Trapping Rain Water

To solve this coding challenge of calculating the amount of trapped rainwater in a given elevation map, we can utilize the concept of finding the maximum heights to the left and right of each element in the array. By comparing these maximum heights, we can determine the water level at each position. Below is a # Explanation section that thoroughly elaborates on the solution along with detailed pseudocode with comments.

Explanation:

  1. Understanding the Problem : The input is an array where each element’s value represents the height of bars at each index. Our task is to calculate how much water can be trapped between these bars after it rains.
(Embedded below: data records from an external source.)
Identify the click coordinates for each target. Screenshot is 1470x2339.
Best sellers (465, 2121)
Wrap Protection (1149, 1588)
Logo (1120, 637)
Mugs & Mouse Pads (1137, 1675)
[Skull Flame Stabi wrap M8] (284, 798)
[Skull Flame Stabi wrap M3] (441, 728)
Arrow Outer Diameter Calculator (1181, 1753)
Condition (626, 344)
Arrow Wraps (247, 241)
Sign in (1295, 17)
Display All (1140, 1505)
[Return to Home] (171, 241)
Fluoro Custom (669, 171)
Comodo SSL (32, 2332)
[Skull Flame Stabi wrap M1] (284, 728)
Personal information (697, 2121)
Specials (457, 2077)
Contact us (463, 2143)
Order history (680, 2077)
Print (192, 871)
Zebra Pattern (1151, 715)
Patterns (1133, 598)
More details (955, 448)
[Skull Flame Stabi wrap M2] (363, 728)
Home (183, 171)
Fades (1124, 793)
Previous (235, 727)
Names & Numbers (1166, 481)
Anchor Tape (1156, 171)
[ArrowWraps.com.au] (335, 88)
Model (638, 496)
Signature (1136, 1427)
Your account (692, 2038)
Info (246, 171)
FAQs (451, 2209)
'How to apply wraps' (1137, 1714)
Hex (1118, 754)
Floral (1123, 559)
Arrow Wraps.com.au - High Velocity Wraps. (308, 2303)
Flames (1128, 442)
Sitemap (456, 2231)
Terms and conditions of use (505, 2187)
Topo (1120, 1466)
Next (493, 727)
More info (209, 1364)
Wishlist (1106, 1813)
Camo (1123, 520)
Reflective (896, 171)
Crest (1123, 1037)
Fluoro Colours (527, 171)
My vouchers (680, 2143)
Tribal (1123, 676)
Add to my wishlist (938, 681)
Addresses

The water trapped at a position depends on the heights of bars to its left and right.
  2. Calculate Maximum Heights From Left and Right :
    • For each position in the array, you need to know the highest bar on its left and the highest bar on its right.
    • Left_max
      : Create an array where each position will store the maximum height observed from the left side up to that position.
    • Right_max
      : Similarly, create another array where each position will store the maximum height observed from the right side up to that position.
  3. Water Level Calculation :
    • For each position, the water level is determined by the minimum of the maximum heights from the left and right.
    • If this water level is higher than the height of the bar at that position, the difference (water level minus bar height) is the amount of water that can be stored at that position.
  4. Summing Up the Water Trapped :
    • Sum up the water trapped at each position to get the total amount of trapped water.
    Detailed Steps with Pseudocode:
  5. Early Exit :
    • If the array is empty, immediately return 0, because no water can be trapped in an empty array.
                                                
    # Check if the height array is empty
    if height array is empty:
    return 0
    
                                            
  6. Initialize Arrays :
    • Create two arrays,
      left_max
      and
      right_max
      , each of the same length as the input array.
    • Initialize the first element of
      left_max
      to the first element of the input array.
    • Initialize the last element of
      right_max
      to the last element of the input array.
                                                
    # Initialize left_max and right_max arrays
    set left_max to an array of zeros of the same length as the height array
    set right_max to an array of zeros of the same length as the height array
    
    # Initialize the first element of left_max and the last element of right_max
    left_max[0] = height[0]
    right_max[-1] = height[-1]
    
                                            
  7. Fill Left_max Array :
    • Iterate through the height array from the second element to the last.
    • For each position, set
      left_max[i]
      to the maximum of
      left_max[i-1]
      and
      height[i]
      .
                                                
    # Fill the left_max array
    for each element in height array starting from the second element:
    left_max[i] = maximum of left_max[i-1] and height[i]
    
                                            
  8. Fill Right_max Array :
    • Iterate through the height array from the second last element to the first.
    • For each position, set
      right_max[i]
      to the maximum of
      right_max[i+1]
      and
      height[i]
      .
                                                
    # Fill the right_max array
    for each element in height array starting from the second last element to the first:
    right_max[i] = maximum of right_max[i+1] and height[i]
    
                                            
  9. Calculate Total Trapped Water :
    • Initialize
      total_water
      to 0.
    • Iterate through the height array excluding the first and last elements (since water cannot be trapped at the edges).
    • For each position, calculate the water level as the minimum of
      left_max[i]
      and
      right_max[i]
      .
    • If this water level is greater than the height at that position, add the difference to
      total_water
      .
                                                
    # Initialize total trapped water to 0
    total_water = 0
    
    # Calculate water trapped at each position
    for each element in height array excluding the first and last elements:
    water_level = minimum of left_max[i] and right_max[i]
    if water_level > height[i]:
    total_water += water_level - height[i]
    
                                            
  10. Return Result :
    • Return the
      total_water
      which is the sum of water trapped at all positions.
                                            
# Return the total trapped water
return total_water

                                        
This algorithm ensures that by making two passes through the height array to fill the
left_max
and
right_max
arrays, and one more pass to calculate the trapped water, we run efficiently even for large arrays. With this detailed explanation and pseudocode, you can clearly understand the logic and easily implement it in any programming language.